Requirement: Write back, word for word, the lines from the one containing "The height and" to the end of the listing below. Include nothing else, and no pictures.

Material shown:
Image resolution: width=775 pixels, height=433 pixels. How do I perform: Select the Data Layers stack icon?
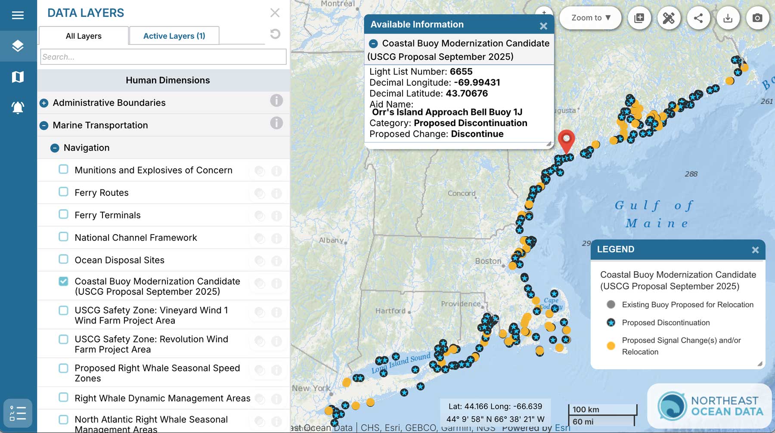[x=18, y=46]
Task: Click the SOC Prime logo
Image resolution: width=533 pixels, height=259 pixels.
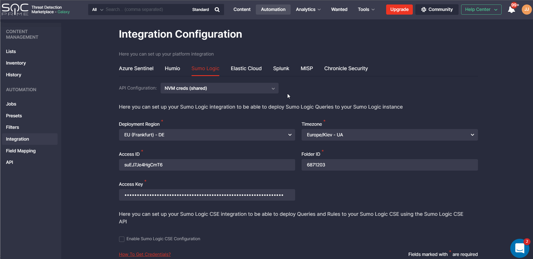Action: [x=15, y=10]
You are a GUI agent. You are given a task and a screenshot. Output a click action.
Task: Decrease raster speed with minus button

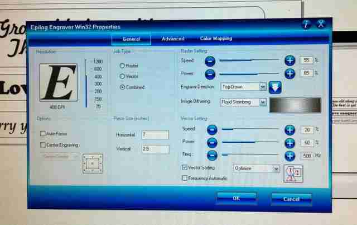(210, 61)
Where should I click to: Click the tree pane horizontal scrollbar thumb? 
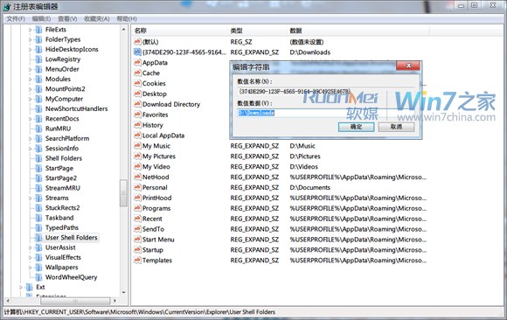click(x=75, y=302)
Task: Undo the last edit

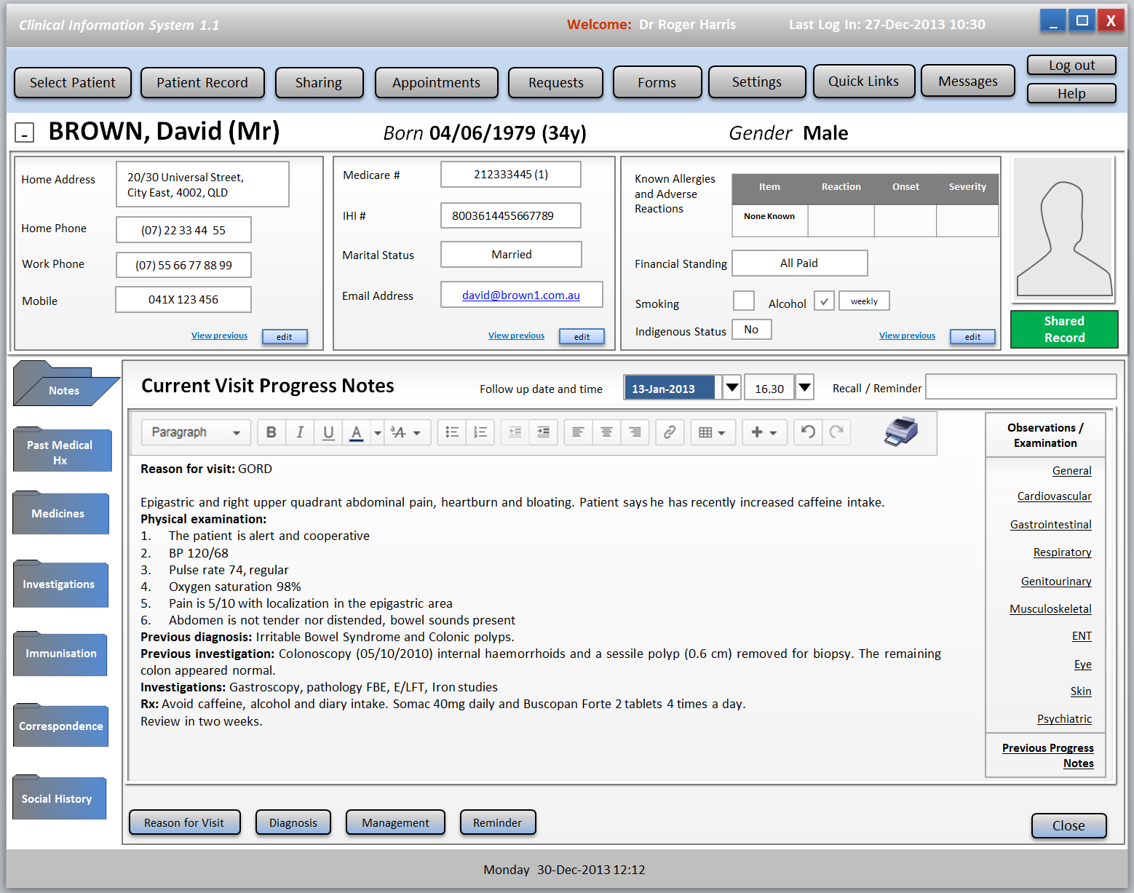Action: (x=808, y=432)
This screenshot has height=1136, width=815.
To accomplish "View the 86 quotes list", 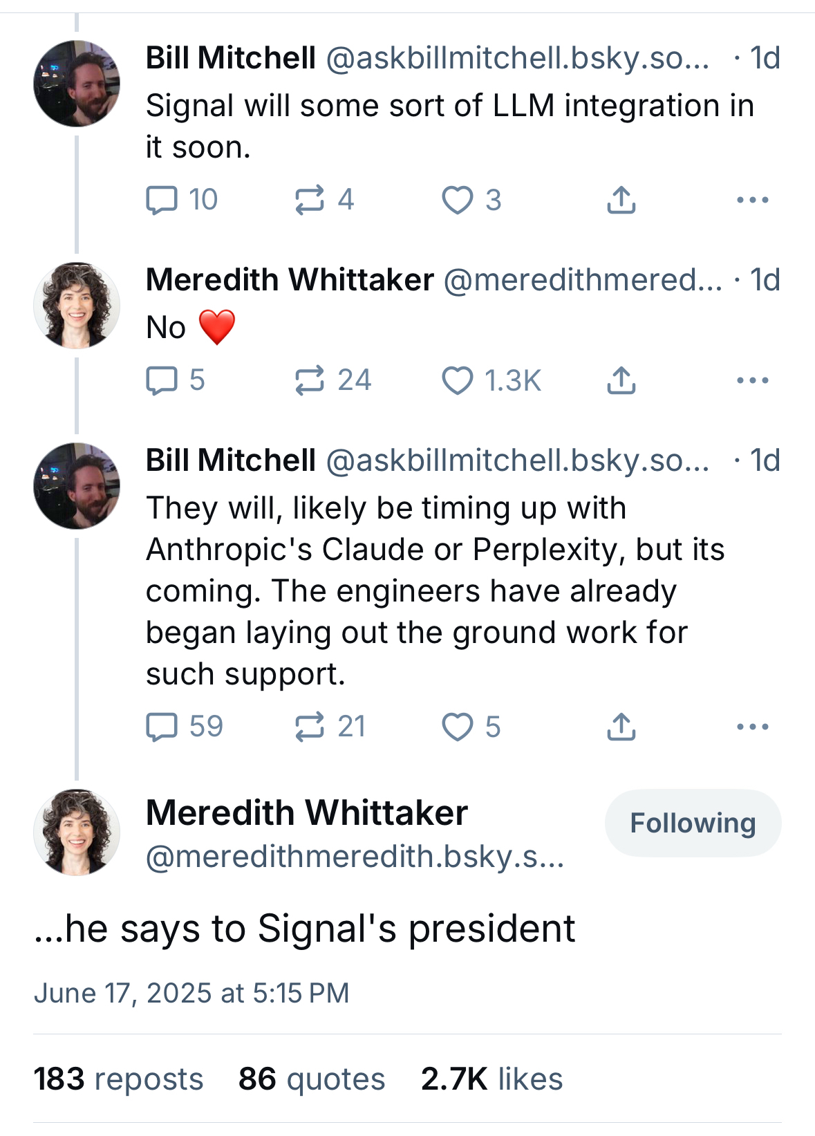I will coord(311,1079).
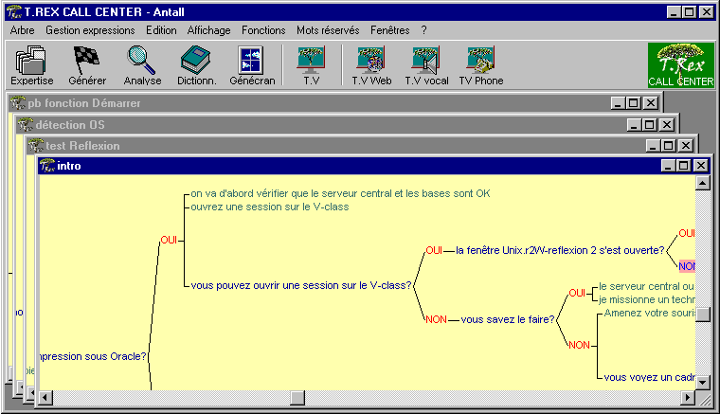Viewport: 720px width, 414px height.
Task: Select node 'vous savez le faire?'
Action: click(508, 320)
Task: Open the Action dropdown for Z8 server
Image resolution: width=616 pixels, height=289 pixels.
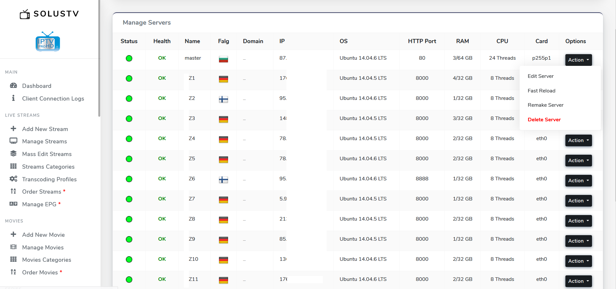Action: coord(578,221)
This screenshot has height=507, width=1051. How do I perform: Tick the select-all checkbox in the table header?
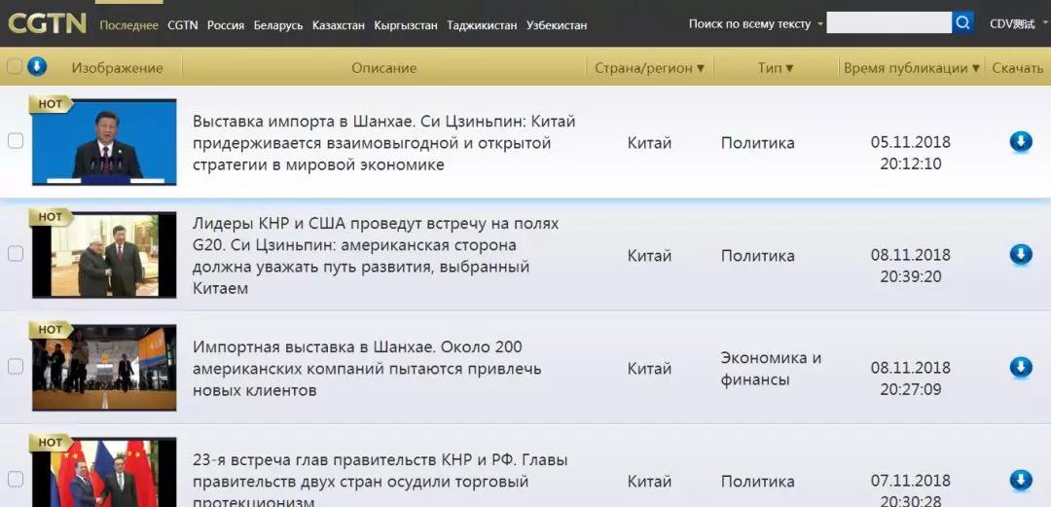coord(14,66)
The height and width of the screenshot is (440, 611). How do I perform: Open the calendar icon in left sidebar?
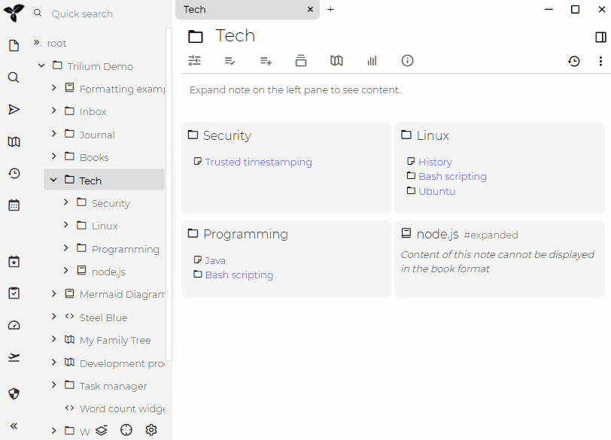click(14, 205)
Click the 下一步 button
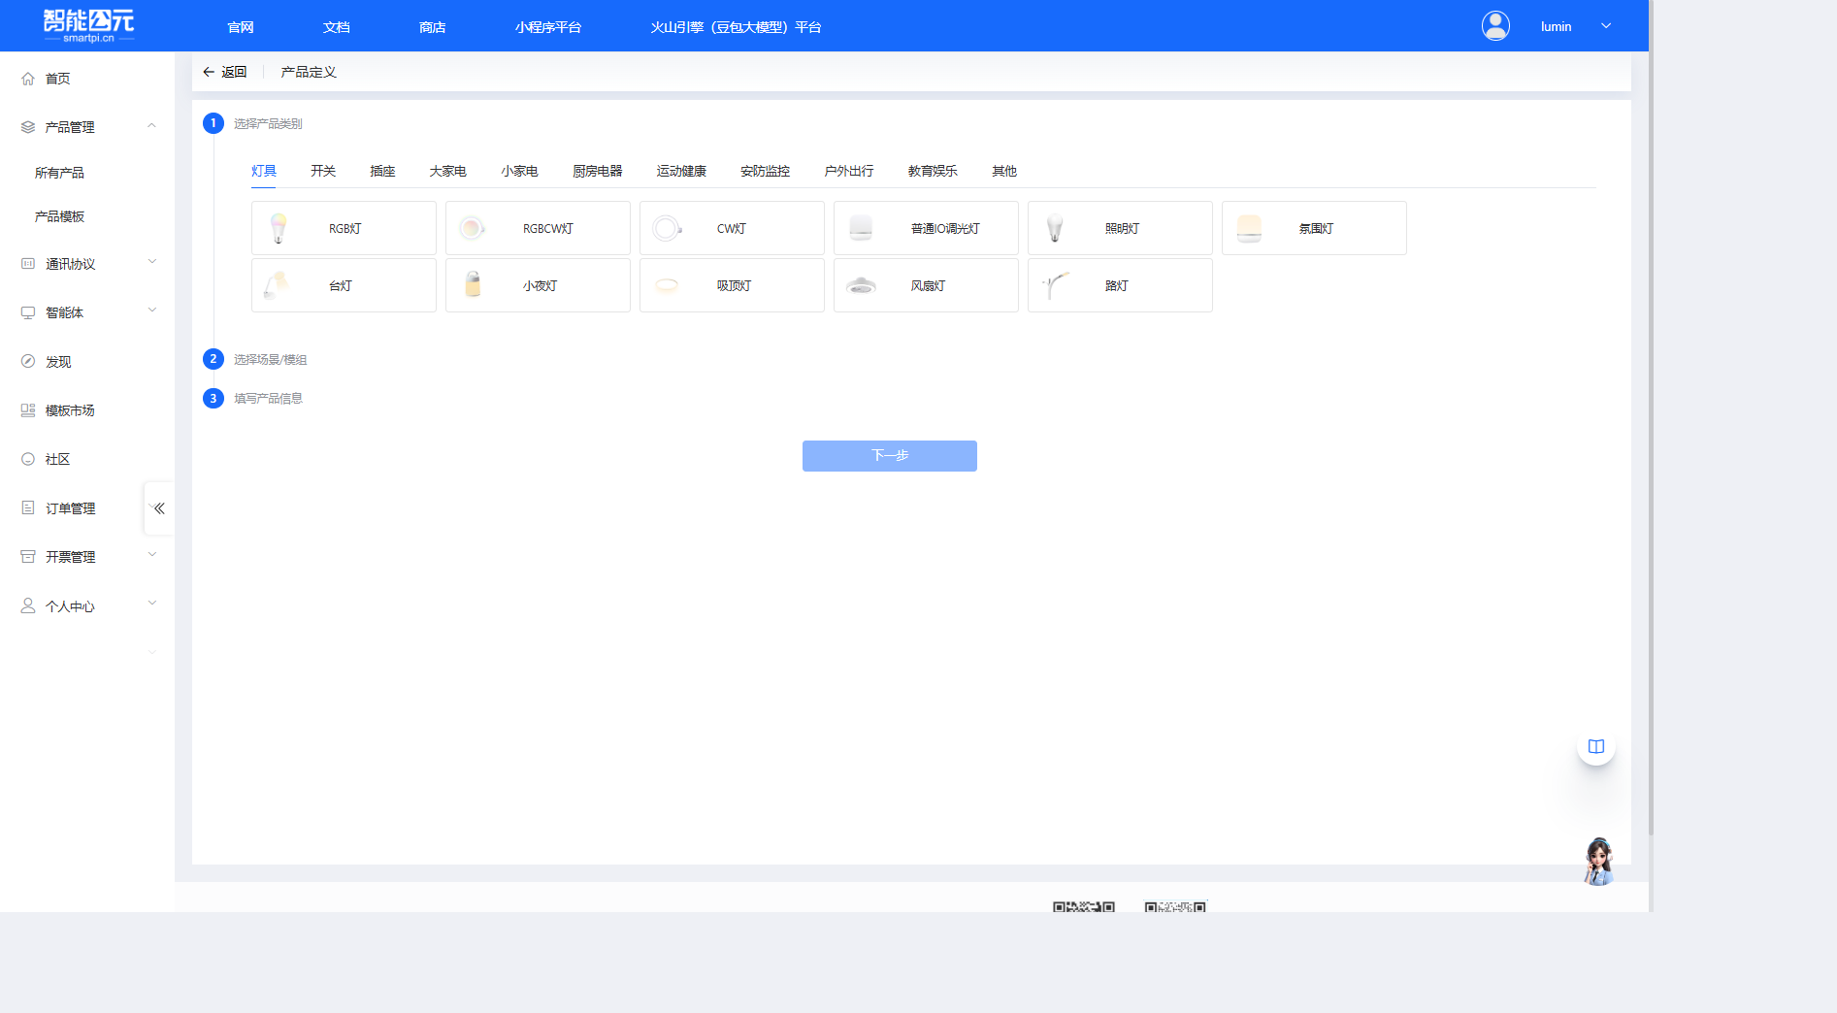 coord(889,456)
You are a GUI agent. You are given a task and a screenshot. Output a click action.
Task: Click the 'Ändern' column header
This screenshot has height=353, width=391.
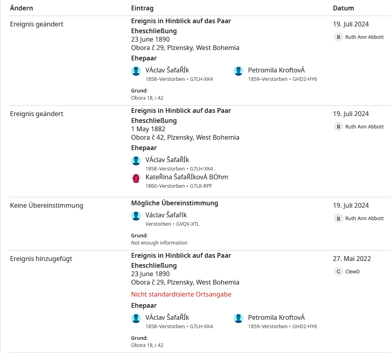tap(21, 8)
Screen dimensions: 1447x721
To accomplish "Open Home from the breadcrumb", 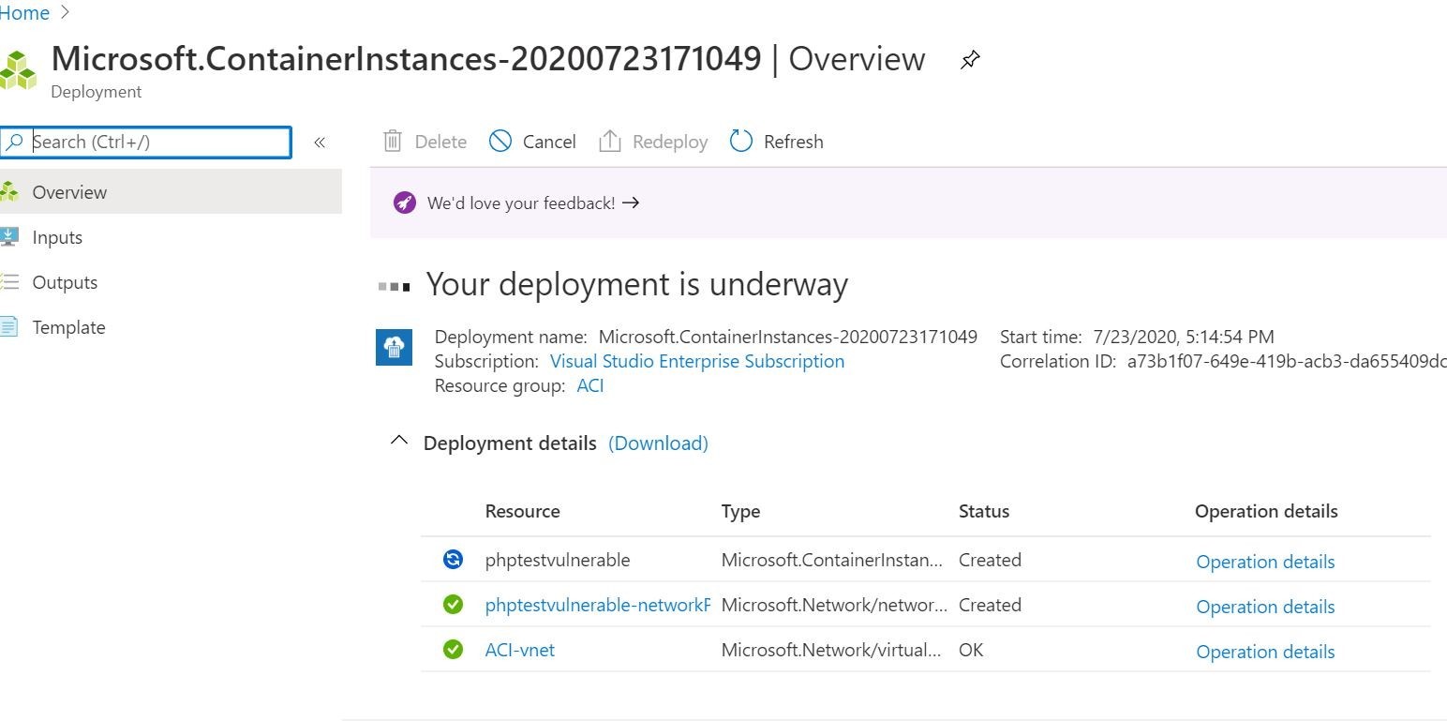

The completed task:
The height and width of the screenshot is (440, 611). How do I perform: Open the calendar icon in left sidebar?
click(14, 205)
Click the 下一步 button
 coord(889,456)
You are a GUI agent. You are given a task and a screenshot. Output a click action.
Task: Click the 'Ändern' column header
This screenshot has height=353, width=391.
tap(21, 8)
Screen dimensions: 1447x721
To accomplish "Open Home from the breadcrumb", 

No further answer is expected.